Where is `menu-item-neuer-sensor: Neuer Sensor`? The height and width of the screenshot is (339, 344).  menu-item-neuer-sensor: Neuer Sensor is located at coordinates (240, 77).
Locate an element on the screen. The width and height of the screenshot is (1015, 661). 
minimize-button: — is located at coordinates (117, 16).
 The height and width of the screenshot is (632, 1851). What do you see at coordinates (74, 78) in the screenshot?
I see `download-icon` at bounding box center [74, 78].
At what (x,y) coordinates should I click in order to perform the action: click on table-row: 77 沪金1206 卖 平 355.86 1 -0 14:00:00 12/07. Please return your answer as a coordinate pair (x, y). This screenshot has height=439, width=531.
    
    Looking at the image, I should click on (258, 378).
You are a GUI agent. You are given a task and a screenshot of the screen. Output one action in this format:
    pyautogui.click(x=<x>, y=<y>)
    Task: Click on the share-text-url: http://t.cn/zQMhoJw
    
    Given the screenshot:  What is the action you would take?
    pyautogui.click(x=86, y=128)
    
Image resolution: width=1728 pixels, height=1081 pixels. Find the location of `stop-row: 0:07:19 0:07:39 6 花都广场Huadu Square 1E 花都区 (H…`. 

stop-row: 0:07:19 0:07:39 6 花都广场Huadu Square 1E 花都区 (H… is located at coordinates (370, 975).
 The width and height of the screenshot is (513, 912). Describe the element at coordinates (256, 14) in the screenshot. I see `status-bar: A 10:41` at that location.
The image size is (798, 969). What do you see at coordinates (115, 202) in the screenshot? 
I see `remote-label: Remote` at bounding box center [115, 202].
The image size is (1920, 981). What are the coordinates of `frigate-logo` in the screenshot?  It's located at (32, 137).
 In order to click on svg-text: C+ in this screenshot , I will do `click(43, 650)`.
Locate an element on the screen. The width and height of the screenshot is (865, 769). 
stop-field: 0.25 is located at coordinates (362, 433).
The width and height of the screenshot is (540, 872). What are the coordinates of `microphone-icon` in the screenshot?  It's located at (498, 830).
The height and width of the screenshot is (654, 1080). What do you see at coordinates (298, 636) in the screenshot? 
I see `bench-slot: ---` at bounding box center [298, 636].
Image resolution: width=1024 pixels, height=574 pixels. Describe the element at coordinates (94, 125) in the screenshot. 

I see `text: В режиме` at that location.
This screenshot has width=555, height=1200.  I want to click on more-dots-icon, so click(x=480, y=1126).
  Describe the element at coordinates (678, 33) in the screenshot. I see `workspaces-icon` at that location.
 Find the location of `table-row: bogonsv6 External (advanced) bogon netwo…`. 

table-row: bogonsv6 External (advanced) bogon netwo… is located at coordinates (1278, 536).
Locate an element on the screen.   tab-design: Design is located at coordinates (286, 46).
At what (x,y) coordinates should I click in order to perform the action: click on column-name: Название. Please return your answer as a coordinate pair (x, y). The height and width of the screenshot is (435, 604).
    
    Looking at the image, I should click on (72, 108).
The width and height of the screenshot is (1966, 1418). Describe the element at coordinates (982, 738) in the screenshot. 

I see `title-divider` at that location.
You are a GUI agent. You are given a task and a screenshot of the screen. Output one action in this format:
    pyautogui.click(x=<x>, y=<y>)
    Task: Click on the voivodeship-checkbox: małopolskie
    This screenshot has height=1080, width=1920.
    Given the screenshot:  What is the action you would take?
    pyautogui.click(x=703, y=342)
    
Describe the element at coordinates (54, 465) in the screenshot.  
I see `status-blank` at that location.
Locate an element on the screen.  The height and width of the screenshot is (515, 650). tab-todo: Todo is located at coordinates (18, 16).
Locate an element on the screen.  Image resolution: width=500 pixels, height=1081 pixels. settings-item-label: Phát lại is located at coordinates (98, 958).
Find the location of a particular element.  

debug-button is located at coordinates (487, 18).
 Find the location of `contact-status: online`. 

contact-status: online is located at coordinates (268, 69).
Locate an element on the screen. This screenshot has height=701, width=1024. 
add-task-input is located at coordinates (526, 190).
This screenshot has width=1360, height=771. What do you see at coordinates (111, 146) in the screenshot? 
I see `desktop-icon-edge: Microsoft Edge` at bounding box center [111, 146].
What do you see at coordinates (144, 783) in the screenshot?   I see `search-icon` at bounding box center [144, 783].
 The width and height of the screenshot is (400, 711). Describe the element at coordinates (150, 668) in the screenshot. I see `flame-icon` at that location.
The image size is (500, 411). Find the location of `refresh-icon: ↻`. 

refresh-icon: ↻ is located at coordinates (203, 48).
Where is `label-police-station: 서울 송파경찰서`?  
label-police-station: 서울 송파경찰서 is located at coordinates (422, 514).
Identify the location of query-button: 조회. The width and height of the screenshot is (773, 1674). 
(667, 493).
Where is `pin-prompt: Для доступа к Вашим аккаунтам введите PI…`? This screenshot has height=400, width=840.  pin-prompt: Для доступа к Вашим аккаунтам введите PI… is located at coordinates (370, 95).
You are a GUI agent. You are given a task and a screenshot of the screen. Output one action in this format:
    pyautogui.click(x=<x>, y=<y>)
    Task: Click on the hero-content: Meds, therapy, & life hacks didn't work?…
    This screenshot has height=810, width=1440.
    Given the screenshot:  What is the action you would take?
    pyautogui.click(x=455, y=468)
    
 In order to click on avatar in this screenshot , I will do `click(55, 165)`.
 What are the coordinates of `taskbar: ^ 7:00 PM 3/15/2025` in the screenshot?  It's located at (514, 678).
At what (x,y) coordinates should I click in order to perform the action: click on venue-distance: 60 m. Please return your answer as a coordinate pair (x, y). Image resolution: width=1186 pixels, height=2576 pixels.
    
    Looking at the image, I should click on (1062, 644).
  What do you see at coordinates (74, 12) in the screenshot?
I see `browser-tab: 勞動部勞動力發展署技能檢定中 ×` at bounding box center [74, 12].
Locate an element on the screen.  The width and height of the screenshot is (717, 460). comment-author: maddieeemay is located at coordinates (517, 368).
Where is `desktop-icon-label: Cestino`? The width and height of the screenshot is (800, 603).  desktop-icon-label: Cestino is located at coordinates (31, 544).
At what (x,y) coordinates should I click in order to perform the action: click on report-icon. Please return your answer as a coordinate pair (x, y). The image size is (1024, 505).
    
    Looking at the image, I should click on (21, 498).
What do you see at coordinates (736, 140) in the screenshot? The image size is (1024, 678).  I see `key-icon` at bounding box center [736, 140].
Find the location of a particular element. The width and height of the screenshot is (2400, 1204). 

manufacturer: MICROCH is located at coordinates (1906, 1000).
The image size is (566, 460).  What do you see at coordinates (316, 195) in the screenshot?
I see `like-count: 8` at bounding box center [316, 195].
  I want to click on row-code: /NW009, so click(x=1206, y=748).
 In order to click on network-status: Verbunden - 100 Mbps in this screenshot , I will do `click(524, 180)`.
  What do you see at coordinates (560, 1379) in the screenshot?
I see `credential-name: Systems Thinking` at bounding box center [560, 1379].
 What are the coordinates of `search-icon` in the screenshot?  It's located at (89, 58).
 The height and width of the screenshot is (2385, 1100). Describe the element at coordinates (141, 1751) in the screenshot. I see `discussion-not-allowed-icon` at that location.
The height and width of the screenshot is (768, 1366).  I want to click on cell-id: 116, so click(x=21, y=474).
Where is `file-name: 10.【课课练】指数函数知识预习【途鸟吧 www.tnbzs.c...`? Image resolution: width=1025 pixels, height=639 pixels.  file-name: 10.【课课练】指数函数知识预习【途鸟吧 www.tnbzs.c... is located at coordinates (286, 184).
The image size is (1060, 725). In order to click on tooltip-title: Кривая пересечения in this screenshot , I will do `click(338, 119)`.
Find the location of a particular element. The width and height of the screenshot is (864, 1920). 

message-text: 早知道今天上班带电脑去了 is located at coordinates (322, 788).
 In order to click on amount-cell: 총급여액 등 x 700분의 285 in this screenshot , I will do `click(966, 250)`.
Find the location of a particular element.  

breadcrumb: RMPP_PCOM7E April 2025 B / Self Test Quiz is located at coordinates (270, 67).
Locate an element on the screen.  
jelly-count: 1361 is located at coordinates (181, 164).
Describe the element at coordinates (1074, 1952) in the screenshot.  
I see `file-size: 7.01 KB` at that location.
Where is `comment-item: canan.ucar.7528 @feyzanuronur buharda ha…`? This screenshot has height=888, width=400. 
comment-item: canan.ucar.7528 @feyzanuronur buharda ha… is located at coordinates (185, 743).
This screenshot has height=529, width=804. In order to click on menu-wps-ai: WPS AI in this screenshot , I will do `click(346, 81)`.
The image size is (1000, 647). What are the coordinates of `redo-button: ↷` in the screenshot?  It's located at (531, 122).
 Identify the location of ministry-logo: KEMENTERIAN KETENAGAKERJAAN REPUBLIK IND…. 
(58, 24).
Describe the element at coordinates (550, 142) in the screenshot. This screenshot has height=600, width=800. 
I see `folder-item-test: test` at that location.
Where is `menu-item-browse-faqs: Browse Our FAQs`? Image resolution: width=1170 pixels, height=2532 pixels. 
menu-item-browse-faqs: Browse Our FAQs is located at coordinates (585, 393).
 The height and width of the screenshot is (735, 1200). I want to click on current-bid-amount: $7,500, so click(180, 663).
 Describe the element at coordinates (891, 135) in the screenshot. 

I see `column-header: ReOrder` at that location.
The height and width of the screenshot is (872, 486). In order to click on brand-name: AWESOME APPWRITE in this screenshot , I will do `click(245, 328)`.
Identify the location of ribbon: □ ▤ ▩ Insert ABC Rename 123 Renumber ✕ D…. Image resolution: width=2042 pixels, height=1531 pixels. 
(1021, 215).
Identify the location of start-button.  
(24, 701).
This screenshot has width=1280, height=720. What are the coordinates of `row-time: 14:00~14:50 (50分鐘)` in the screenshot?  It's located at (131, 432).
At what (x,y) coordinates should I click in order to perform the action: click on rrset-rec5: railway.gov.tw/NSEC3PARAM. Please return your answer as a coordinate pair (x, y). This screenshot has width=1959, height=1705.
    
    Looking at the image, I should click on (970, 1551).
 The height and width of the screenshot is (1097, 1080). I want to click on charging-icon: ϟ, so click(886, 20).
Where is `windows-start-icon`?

☆ ☆ ☆

■ Votre tâche:
Recopiez les lignes de la liste en partant de la ligne qui contient "coordinates (98, 958)." et en allant jusqu'à celle qui contient "(667, 493).", ces deux lignes comprises. Substituez-y "Determine the location of" à "Find the location of" et ne modifiez rien d'autre.

■ Réponse attendue:
Locate an element on the screen.  Image resolution: width=500 pixels, height=1081 pixels. settings-item-label: Phát lại is located at coordinates (98, 958).
Determine the location of a particular element.  

debug-button is located at coordinates (487, 18).
 Determine the location of `contact-status: online`. 

contact-status: online is located at coordinates (268, 69).
Locate an element on the screen. This screenshot has height=701, width=1024. 
add-task-input is located at coordinates (526, 190).
This screenshot has width=1360, height=771. What do you see at coordinates (111, 146) in the screenshot? 
I see `desktop-icon-edge: Microsoft Edge` at bounding box center [111, 146].
What do you see at coordinates (144, 783) in the screenshot?   I see `search-icon` at bounding box center [144, 783].
 The width and height of the screenshot is (400, 711). Describe the element at coordinates (150, 668) in the screenshot. I see `flame-icon` at that location.
The image size is (500, 411). Determine the location of `refresh-icon: ↻`. 

refresh-icon: ↻ is located at coordinates (203, 48).
Where is `label-police-station: 서울 송파경찰서`?  
label-police-station: 서울 송파경찰서 is located at coordinates (422, 514).
Identify the location of query-button: 조회. The width and height of the screenshot is (773, 1674). 
(667, 493).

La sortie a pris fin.